夜に食べると太る理由は? 肥満に関係する「ビーマルワン」とは

夜に食べると太る理由は? 肥満に関係する「ビーマルワン」とは

「こんな時間に食べるのは良くないな」とわかっていても、夜食として食べる麺類などの軽食はおいしく感じてしまうものですね。
しかし、ダイエットを意識するなら、やはり夜中の食事はなるべく避けるべきです。

食事をエネルギーとして消費できる日中と比べ、夜食を食べたあとは寝るだけ。
もともと夜は食事が体脂肪になりやすい時間帯なのです。

さらに、夜に増加するたんぱく質の中には、体脂肪の蓄積を促す種類のものがあります。
それが今回ご紹介する「ビーマルワン(BMAL1)」です。
ビーマルワンとは何なのか、どんな働きを持っているのかなどについて見ていきましょう。

「ビーマルワン(BMAL1)」とは

私たちの身体は、基本的に毎日朝に目覚め、夜に眠るという一定のサイクルで活動しています。
これは「体内時計」とも言われ、このサイクルは時計遺伝子と呼ばれる遺伝子群によって保たれています。
時計遺伝子にはさまざまな種類のものがあることが確認されていますが、その一種に「ビーマルワン(BMAL1)」があります。
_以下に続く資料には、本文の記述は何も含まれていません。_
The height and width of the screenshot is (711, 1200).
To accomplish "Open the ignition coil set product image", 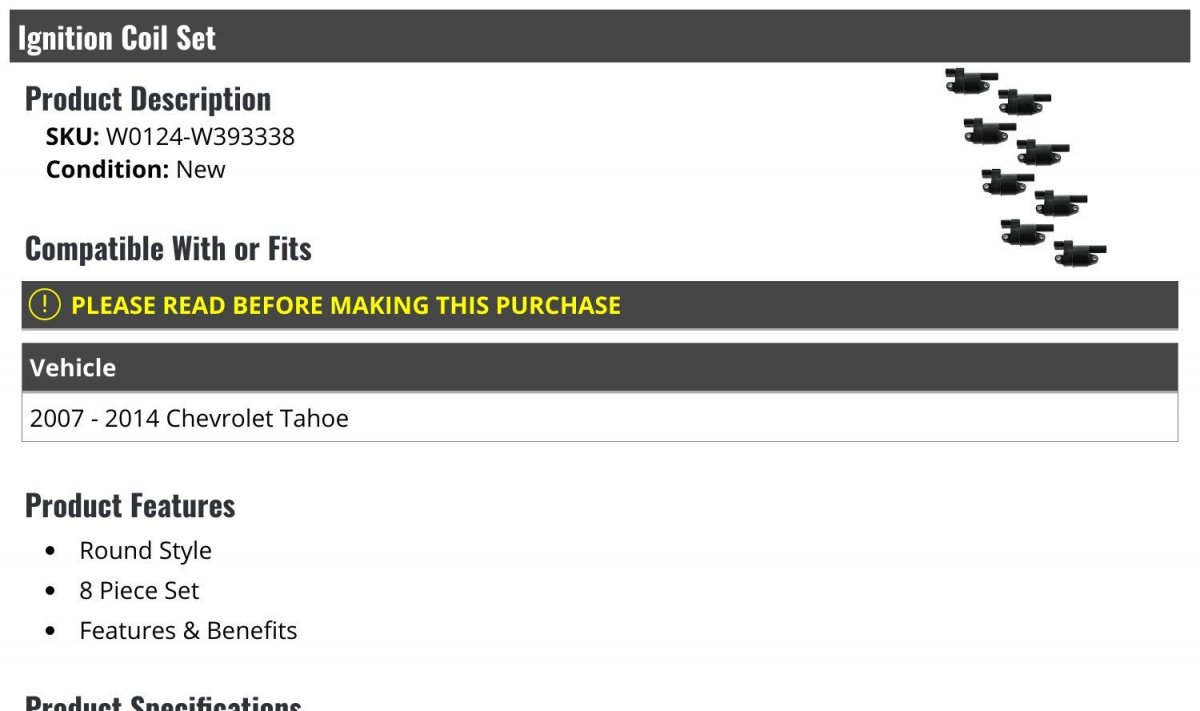I will 1026,168.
ビーマルワンは脂肪細胞の中に存在するたんぱく質で、脂肪酸やコレステロールの合成を活発化し、脂肪細胞に溜めこむ働きがあります。

また、脂肪の分解を抑える働きもあります。
このため、「肥満遺伝子」とも呼ばれています。

ビーマルワンは一日の間に増減する

ビーマルワンは一日の間に増減する

ビーマルワンの特徴として、存在する数が増減を繰り返すということが挙げられます。
基本的に日中にはビーマルワンは少なくなり、夕方頃から増え始めて夜中に最も多くなります。
おおむね22時頃から急増し始め、深夜の2時から4時頃がピークとなるのです。
深夜帯に食事を摂ると、ビーマルワンの作用も影響して体内に脂肪を溜めこみやすくなってしまうのです。

一方、日中の14時頃はビーマルワンがもっとも減少する時間帯です。
この時間帯は、食事を摂っても脂肪になりにくいというわけです。

ダイエットはビーマルワンを意識して!

「ダイエットしたい」「今の体重をキープしたい」と考えている方は、このビーマルワンの性質を理解して食生活を工夫することをおすすめします。
具体的には、一日の三食のカロリーバランスを、ビーマルワンの少なくなる昼食にボリュームを持たせるようにすることを意識しましょう。

また、夕食は脂肪分少なめのメニューを選ぶことや、なるべく22時より前に済ませること、もちろん深夜帯の食事を避けることも大切です。
体内時計を味方に付ければダイエット効果が高まるはずですよ。